1700'lü yıllar, İngiltere



   Leydi Cordelia deniz manzarasını izlerken bir yandan da kusmamaya çalışıyordu. Leydiler kusmaz diye hatırlattı kendine. Sakin olmalı ve yolculuğunun bitmesine odaklanmalıydı. Masmavi denize bakarken aklına tekrar anne ve babası geldi. Gözlerini kırparak gözyaşlarını def etmeye çalıştı. Ailesi onu üzgün görmek istemezlerdi. Cordelia ailesine yakışır bir kız olacak ve öğütledikleri gibi ağlamayacaktı.

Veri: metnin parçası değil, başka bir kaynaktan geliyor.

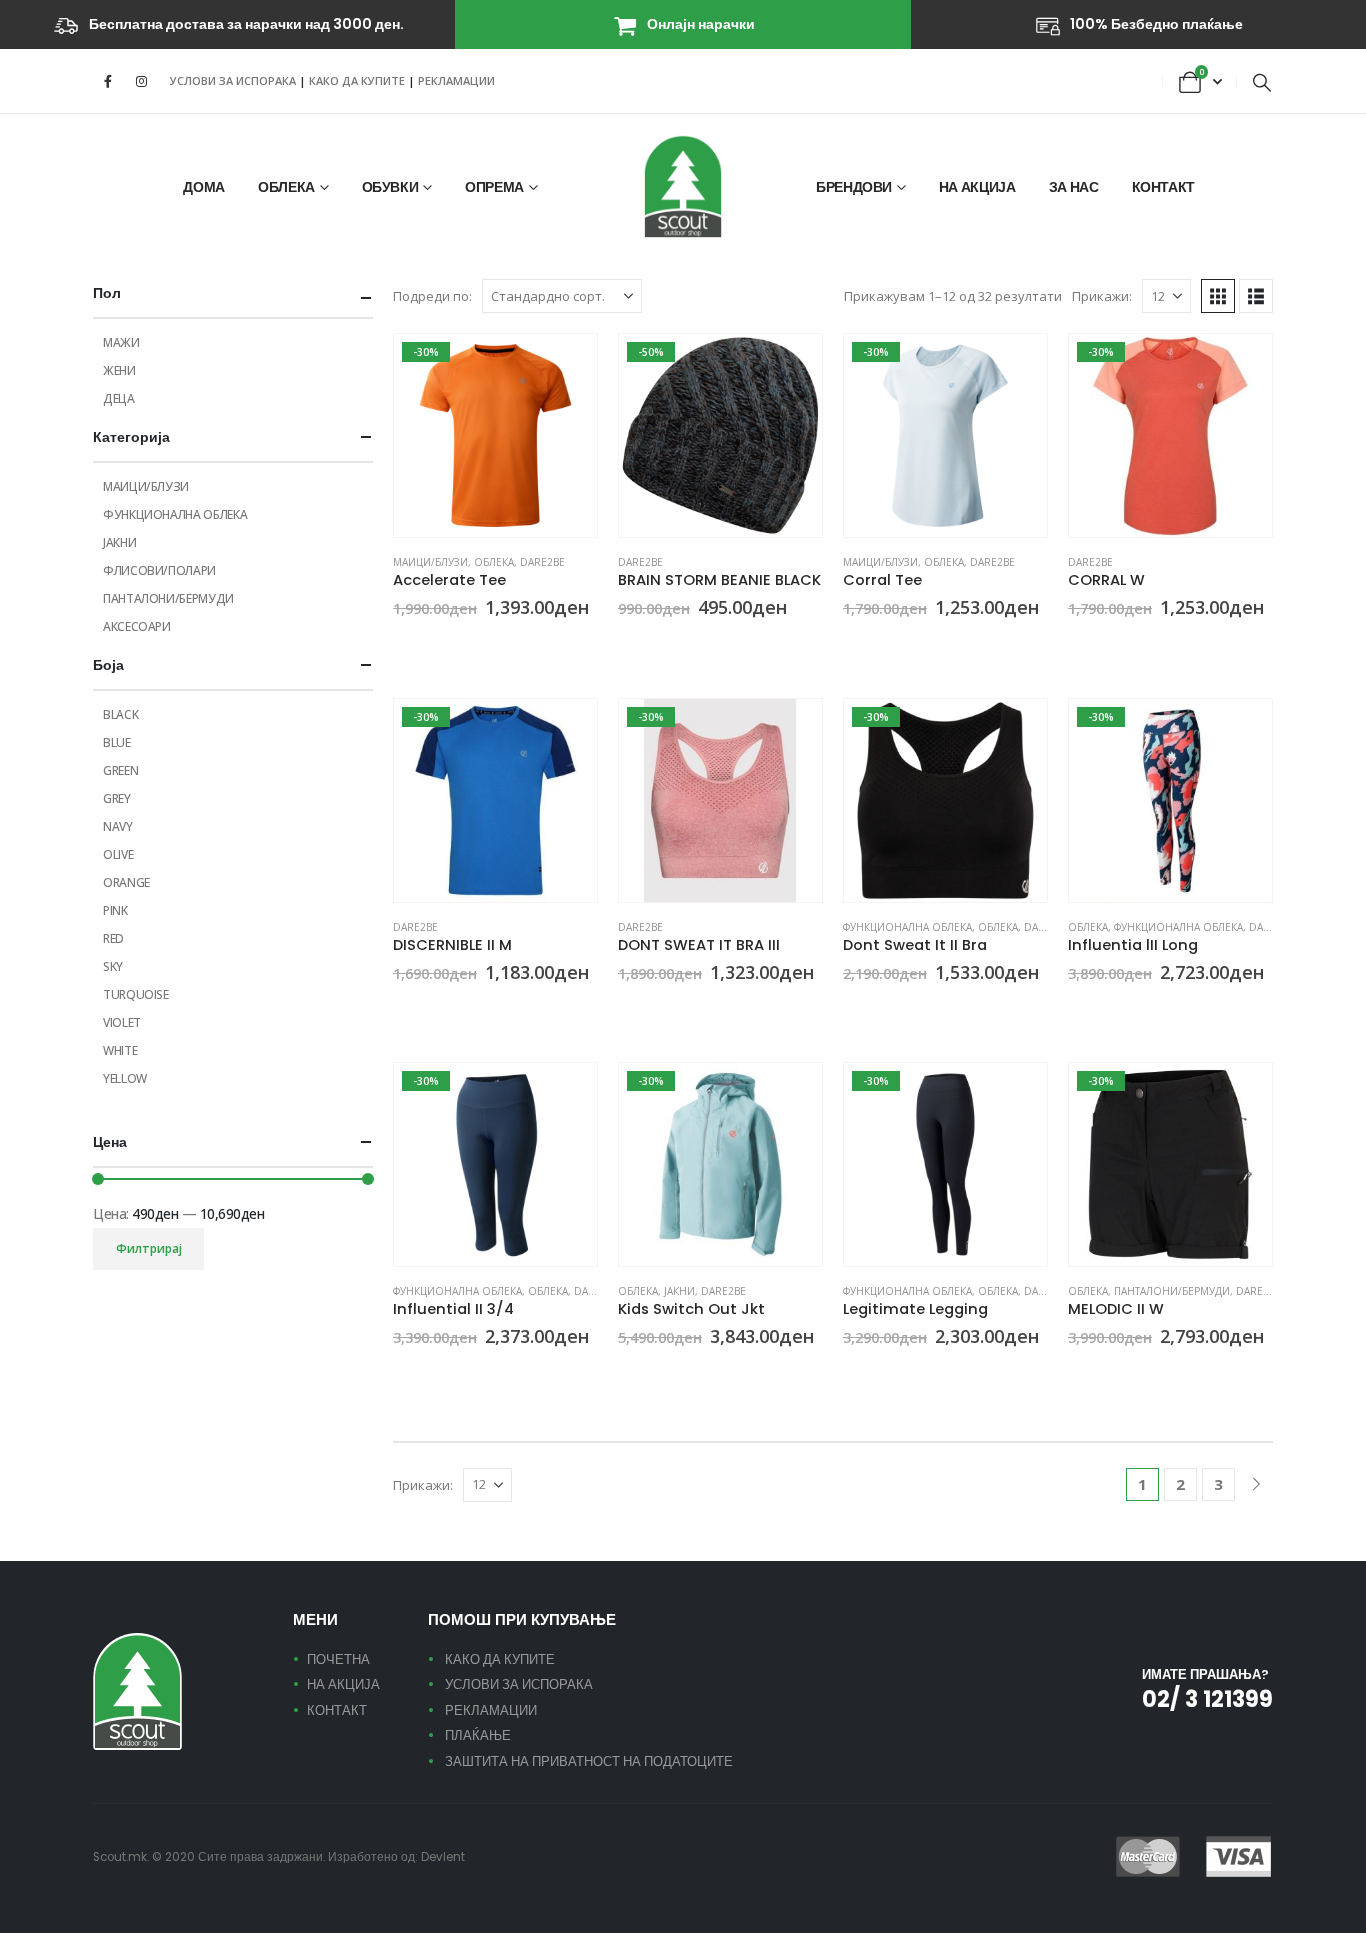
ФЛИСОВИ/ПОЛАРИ (159, 570)
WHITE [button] (924, 1009)
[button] (1262, 82)
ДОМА (204, 187)
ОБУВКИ (390, 187)
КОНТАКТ (1164, 187)
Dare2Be (542, 562)
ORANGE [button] (474, 645)
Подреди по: (432, 296)
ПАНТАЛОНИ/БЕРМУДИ (1172, 1291)
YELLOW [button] (900, 645)
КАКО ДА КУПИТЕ (358, 80)
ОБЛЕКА (286, 187)
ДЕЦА (119, 398)
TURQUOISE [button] (924, 1374)
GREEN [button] (651, 1009)
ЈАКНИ (679, 1291)
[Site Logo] (683, 186)
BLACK (120, 714)
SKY (113, 966)
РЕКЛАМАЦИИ (456, 80)
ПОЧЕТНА (338, 1659)
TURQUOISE (136, 994)
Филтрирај (149, 1248)
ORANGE (126, 882)
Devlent (443, 1857)
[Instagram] (141, 81)
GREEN (120, 770)
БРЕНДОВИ (854, 187)
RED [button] (426, 1009)
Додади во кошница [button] (789, 367)
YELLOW (125, 1078)
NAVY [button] (1077, 645)
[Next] (1256, 1484)
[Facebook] (108, 81)
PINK (115, 910)
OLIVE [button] (450, 645)
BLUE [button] (402, 1009)
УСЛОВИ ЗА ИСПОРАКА (233, 80)
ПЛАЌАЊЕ (478, 1735)
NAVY (118, 826)
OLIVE (118, 854)
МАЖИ (121, 342)
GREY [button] (426, 645)
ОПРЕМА (494, 187)
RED (113, 938)
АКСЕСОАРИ (137, 626)
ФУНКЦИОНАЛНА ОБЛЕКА (907, 927)
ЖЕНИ (119, 370)
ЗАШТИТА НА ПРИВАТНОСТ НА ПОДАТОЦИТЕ (589, 1761)
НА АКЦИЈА (977, 187)
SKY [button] (498, 645)
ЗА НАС (1074, 187)
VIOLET (122, 1022)
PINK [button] (852, 645)
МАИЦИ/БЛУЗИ (430, 562)
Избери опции (564, 367)
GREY (117, 798)
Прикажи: (1102, 296)
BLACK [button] (402, 645)
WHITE (120, 1050)
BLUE (117, 742)
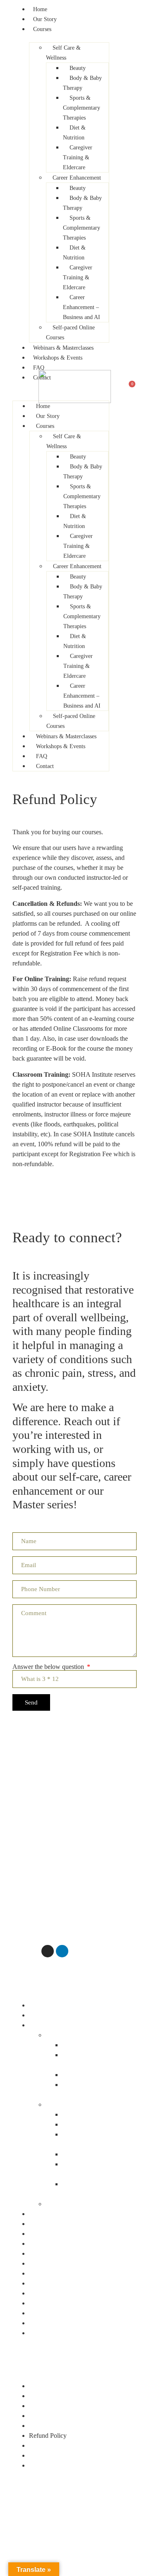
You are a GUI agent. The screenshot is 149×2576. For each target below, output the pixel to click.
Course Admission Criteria (63, 2405)
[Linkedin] (62, 1951)
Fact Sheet (42, 2283)
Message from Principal (60, 2253)
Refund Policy (48, 2435)
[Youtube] (33, 1951)
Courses (39, 2025)
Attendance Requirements (62, 2395)
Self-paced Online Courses (80, 2203)
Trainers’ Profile (50, 2313)
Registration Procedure (59, 2445)
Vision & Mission (52, 2263)
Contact (39, 2243)
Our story (41, 2015)
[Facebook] (18, 1951)
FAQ (35, 2233)
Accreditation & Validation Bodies (74, 2273)
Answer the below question (49, 1667)
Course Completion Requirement (72, 2425)
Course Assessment (54, 2415)
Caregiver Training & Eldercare (90, 2089)
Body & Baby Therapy (92, 2044)
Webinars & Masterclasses (63, 2213)
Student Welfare (50, 2455)
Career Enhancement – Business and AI (92, 2188)
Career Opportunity (54, 2332)
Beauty (71, 2114)
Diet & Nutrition (83, 2074)
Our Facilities (46, 2303)
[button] (74, 1995)
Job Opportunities (52, 2465)
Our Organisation (51, 2293)
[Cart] (130, 387)
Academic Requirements (61, 2385)
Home (37, 2005)
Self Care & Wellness (73, 2034)
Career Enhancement (73, 2104)
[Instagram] (47, 1951)
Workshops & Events (56, 2223)
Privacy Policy (48, 2322)
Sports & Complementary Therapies (95, 2059)
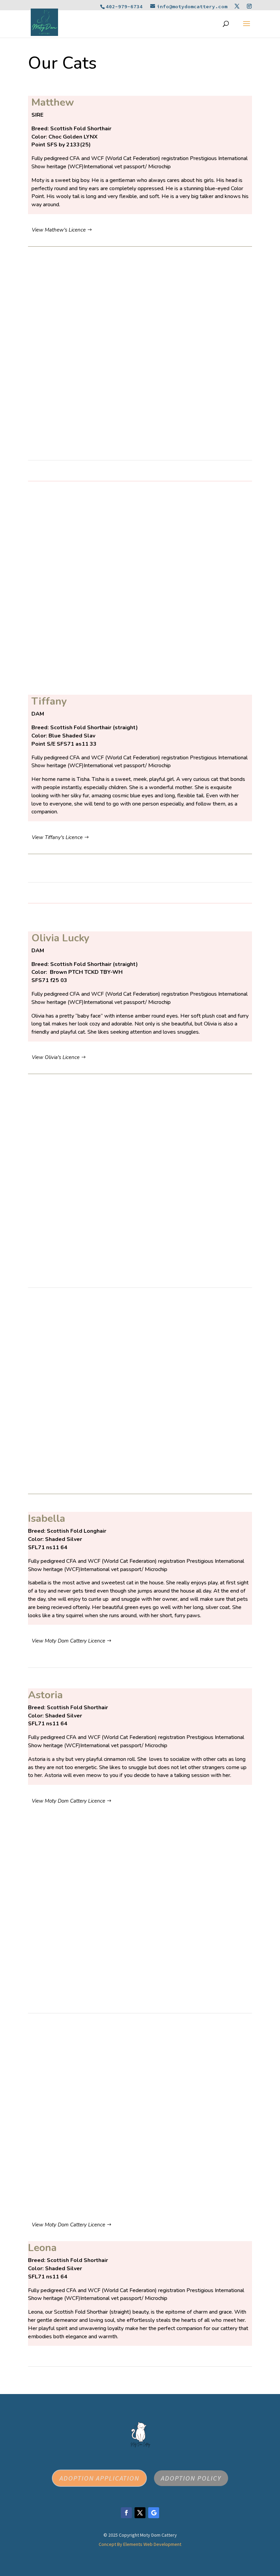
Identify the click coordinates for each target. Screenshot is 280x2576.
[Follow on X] (140, 2512)
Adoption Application (99, 2478)
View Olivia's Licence (56, 1057)
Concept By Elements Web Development (140, 2544)
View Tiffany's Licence (57, 837)
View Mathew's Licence (59, 229)
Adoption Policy (191, 2478)
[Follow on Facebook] (126, 2512)
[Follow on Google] (153, 2512)
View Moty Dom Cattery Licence (68, 1640)
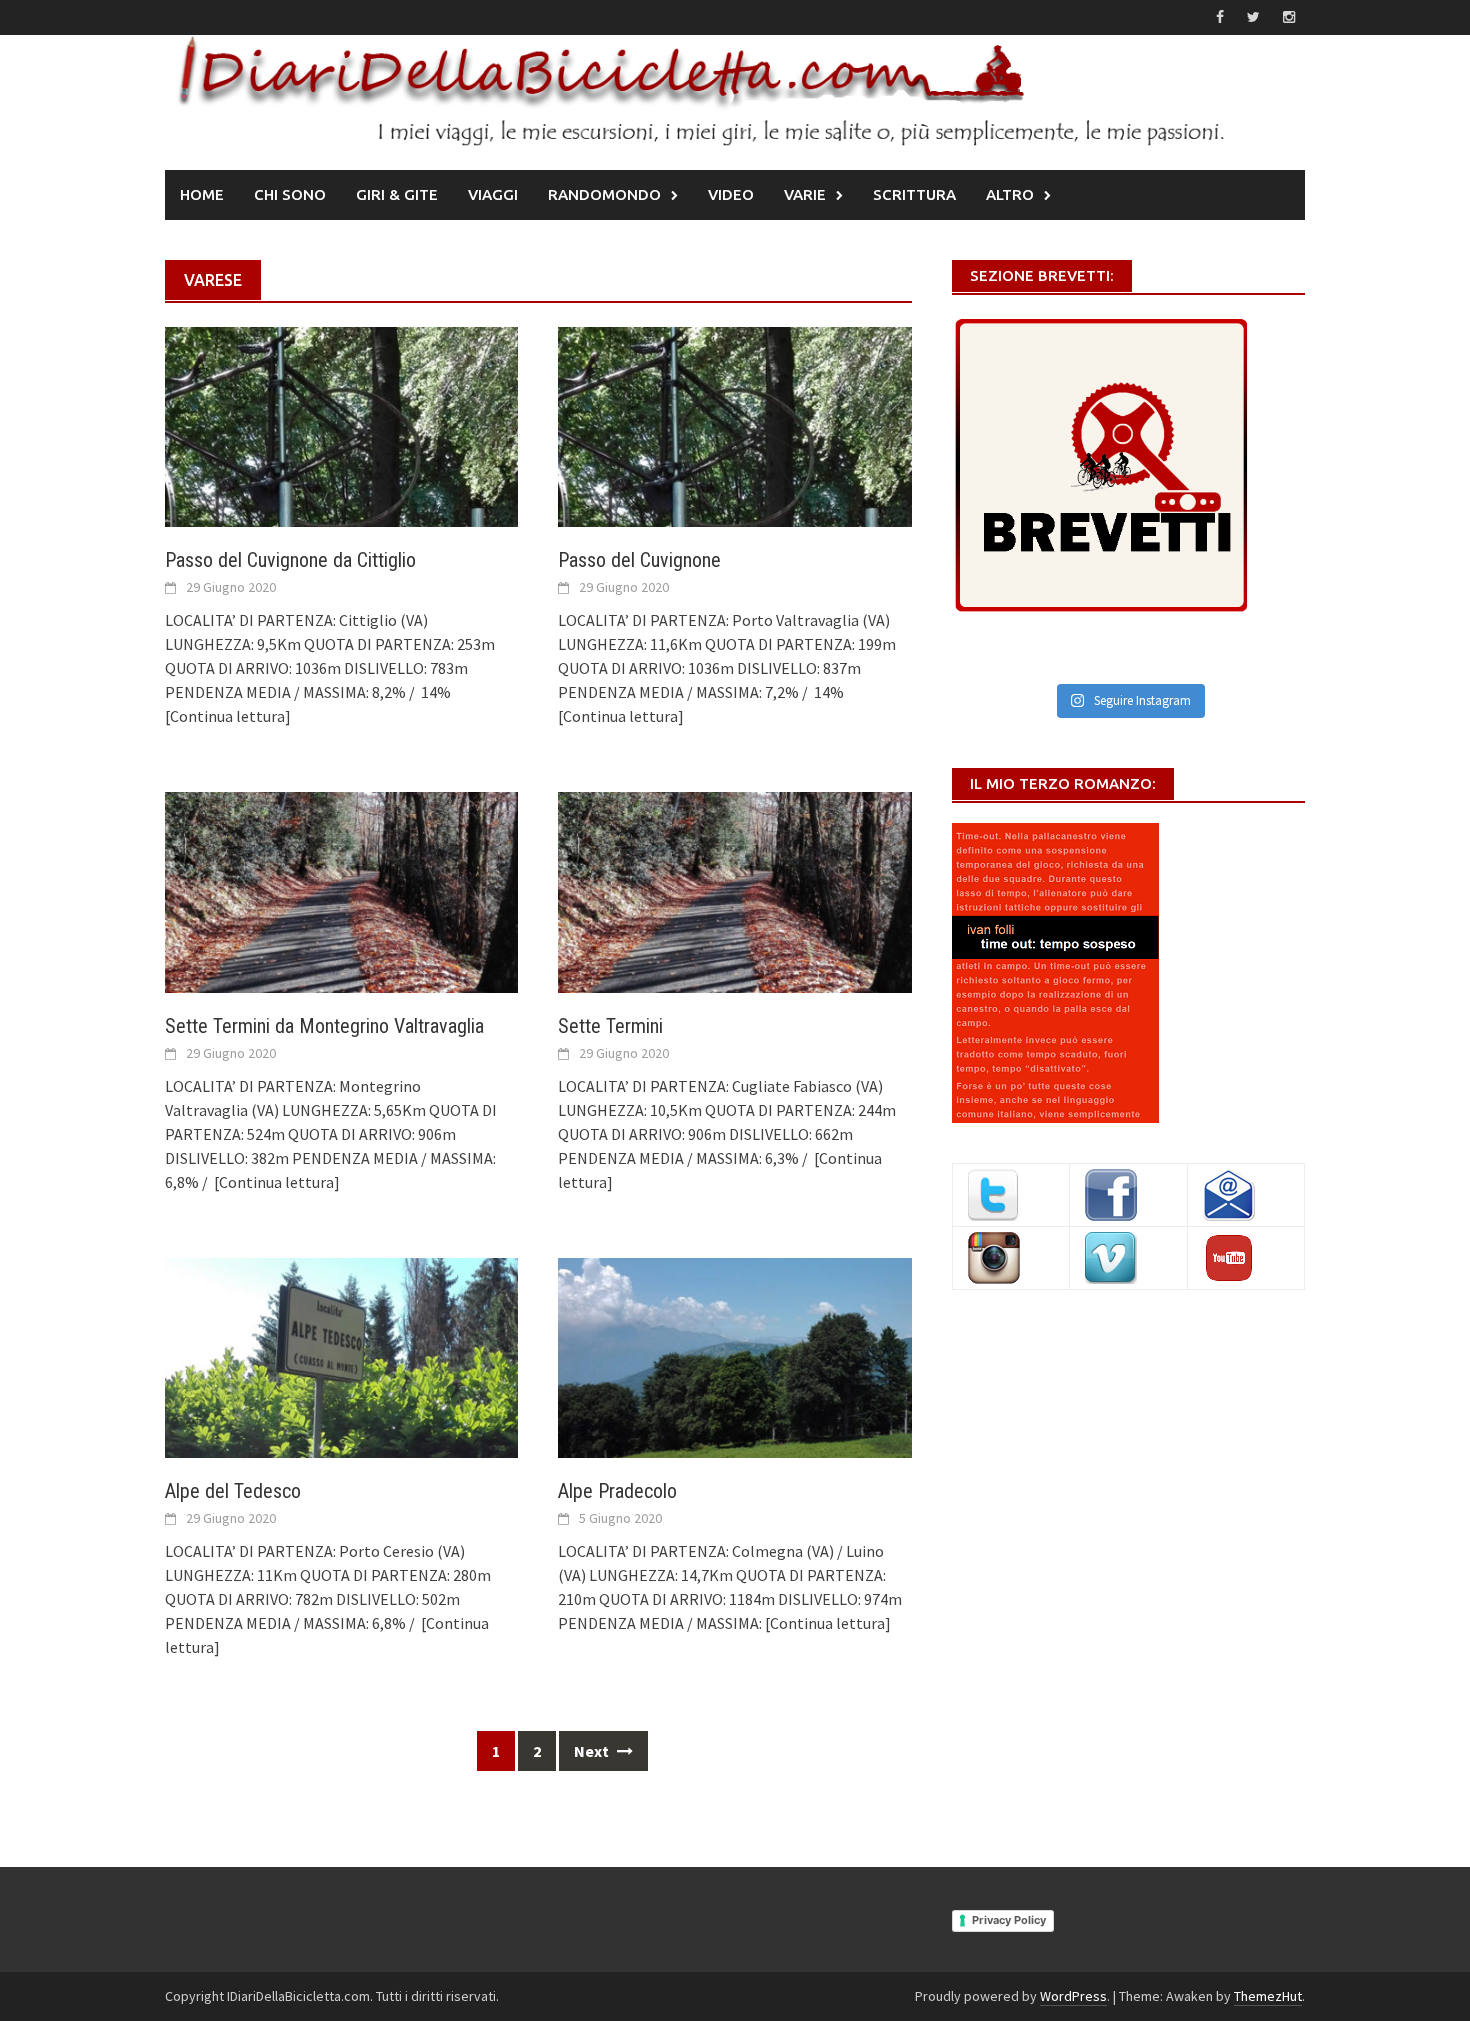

  Birkaç ay öncesine kadar Cordelia'nın hayatı muhteşemdi. Kendisini çok seven bir anne ve babası vardı. Annesi İngiliz soylularından biriydi. Fakat babasıyla evlendikten sonra ailesi tarafından reddedilmişti. Arada İngiltere'yi özlemle ansa da Tanrı'ya eşi Adam ile tanıştıkları için şükrederdi. Başlarda fakir olan babası sonraları akıllı yatırımlar yaparak Cordelia doğmadan önce zengin bir iş adamı haline gelmişti.

 

  Cordelia on yedi yaşına geldiğinde genç beyefendiler çoktan kapısını aşındırmaya başlamışlardı. Cordelie bu ilgiden memnun olsa da taliplerinin arasından ilgisini çeken kimseler yoktu.Gelip geçen iki sezonun ardından Cordelia kendine eş adayı olarak kimseleri seçmeyince annesi İlgintere'de de şanslarını denemeleri gerektiğini teklif etmişti. Cordelia karşısındaki kim olursa olsun aşık olamayacağına inansa ve babası Adam da buna pek yanaşmasa da eşi Elizabeth'in içindeki İngiltere özleminden dolayı bu teklifi kabul etmişti.

 

  İkinci sezonun bitiminde İngiltere'ye gideceklerini kararlaştırmışlardı.  Fakat daha kış mevsimi bile gelmeden korkunç bir olay meydana geldi . Elizabeth ve Adam Shaw çiftinin içinde bulunduğu at arabası bir kaza yapmış, Cordelia'yı sonsuza kadar yalnız bırakmışlardı. Cordelia ilk birkaç ay ne yapacağını bilmeden öylece yaşadığını hatırladı. Her ne kadar evinde kalmak istese de annesinin içindeki İngiltere özlemi aklına geliyor ve oraya gitmeden rahat etmeyeceğini düşünüyordu. Yas süresinin bitmesine yakın bir zamanda babasının en yakın ve güvenilir arkadaşı avukat Gideon ile konuşmuş ve ne yapması gerektiği konusunda ondan yardım almıştı. 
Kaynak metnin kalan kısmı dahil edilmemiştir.